My biological clock is ticking: I’m fast reaching age at which I will be too old to enlist in the military. It’s a strange thing to be wistful about. One of the biggest reliefs of my life is that I didn’t have to go to Iraq or Afghanistan. But I can’t help but feel a twinge of regret that I won’t ever know the military, which was such a big part of mens’ lives for so much of U.S. history, but is now vanishing into a tiny segment of the society. That’s a good thing, insofar as a smaller military means fewer people have to face the horrors of war. Fewer Americans, anyway. But at the same time, I can’t help but worry about the implications of creating a distinct warrior class.
This is on my mind because last weekend my wife and I watched Full Metal Jacket, Apocalypse Now and Platoon.
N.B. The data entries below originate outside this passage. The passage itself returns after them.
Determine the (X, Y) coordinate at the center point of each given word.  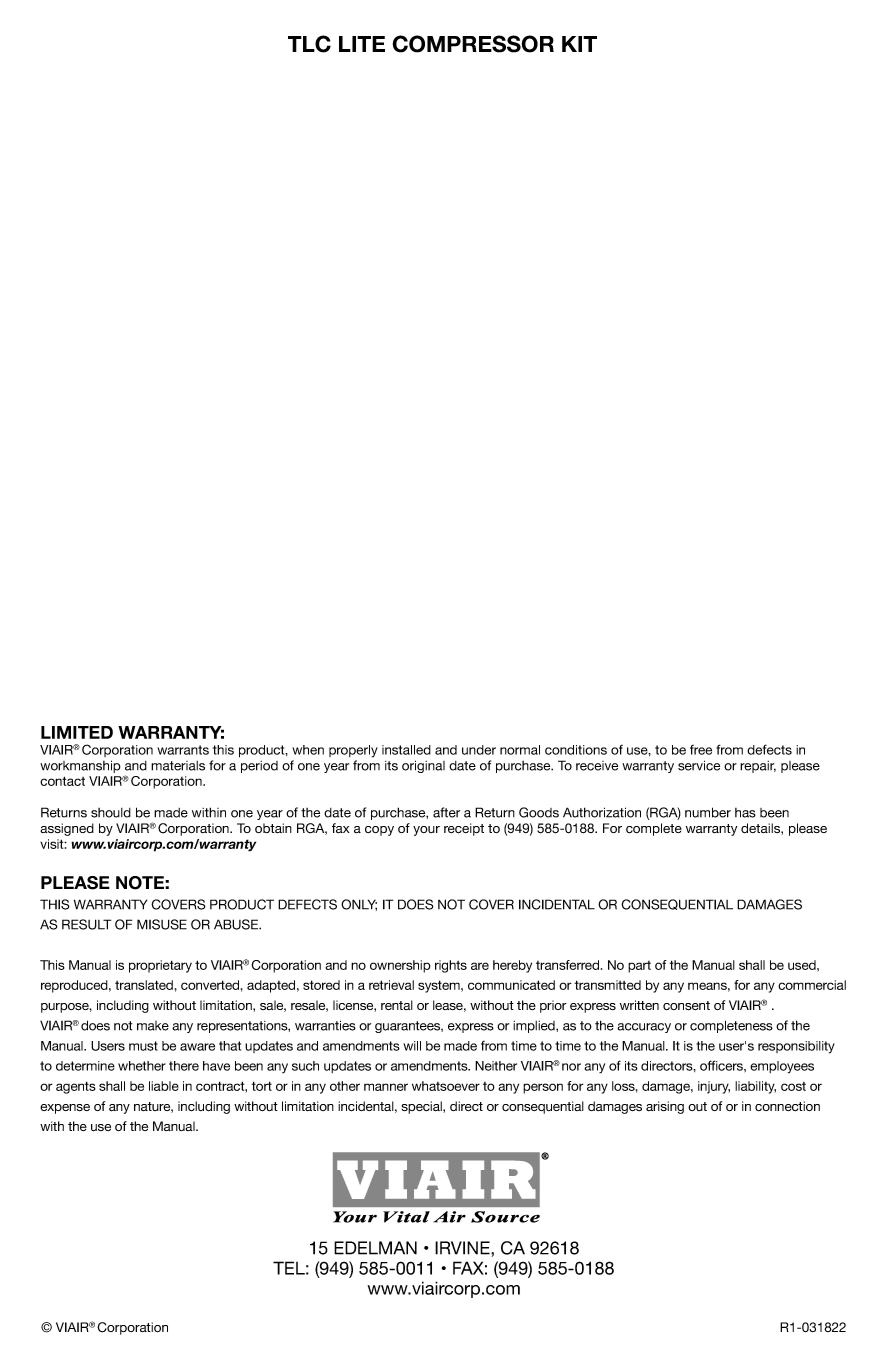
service (699, 765)
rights (451, 966)
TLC (309, 44)
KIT (579, 44)
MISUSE (162, 924)
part (639, 967)
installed (406, 750)
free (701, 750)
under (479, 750)
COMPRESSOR (473, 44)
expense (65, 1109)
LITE (362, 44)
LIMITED (77, 732)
As a film, Platoon is the least good but Oliver Stone is the only one of the three who was actually in the war. That seems to have given him a better eye for details that really make you feel like you’re in the middle of a godforsaken jungle, like the ants crawling all over Taylor’s neck in an early scene. It doesn’t have the psychological depth that Apocalypse Now has, but it makes up for that in visceral experience. In terms of sheer craft, Full Metal is the best of the bunch, but it’s lacking the intimacy of experience the other two have. That’s not surprising, given Kubrick’s cold, clinical style. But here it seems out of place. The brutal look at bootcamp, and what it reveals about the philosophy of the Marines, is the only thing it really adds to the conversation. But what what an addition! I hadn’t seen the film since high school, and I recalled the bootcamp portion taking up at least 70 percent of the film. But in reality, it comprises only about 30 percent.
Taken together though, the three films form a large whole, a reflection of the authoritarian hell of bootcamp, the physical hell of the battlefield, and the psychological hell lingers even after you go home. The hell that I avoided, but all too many people live every day.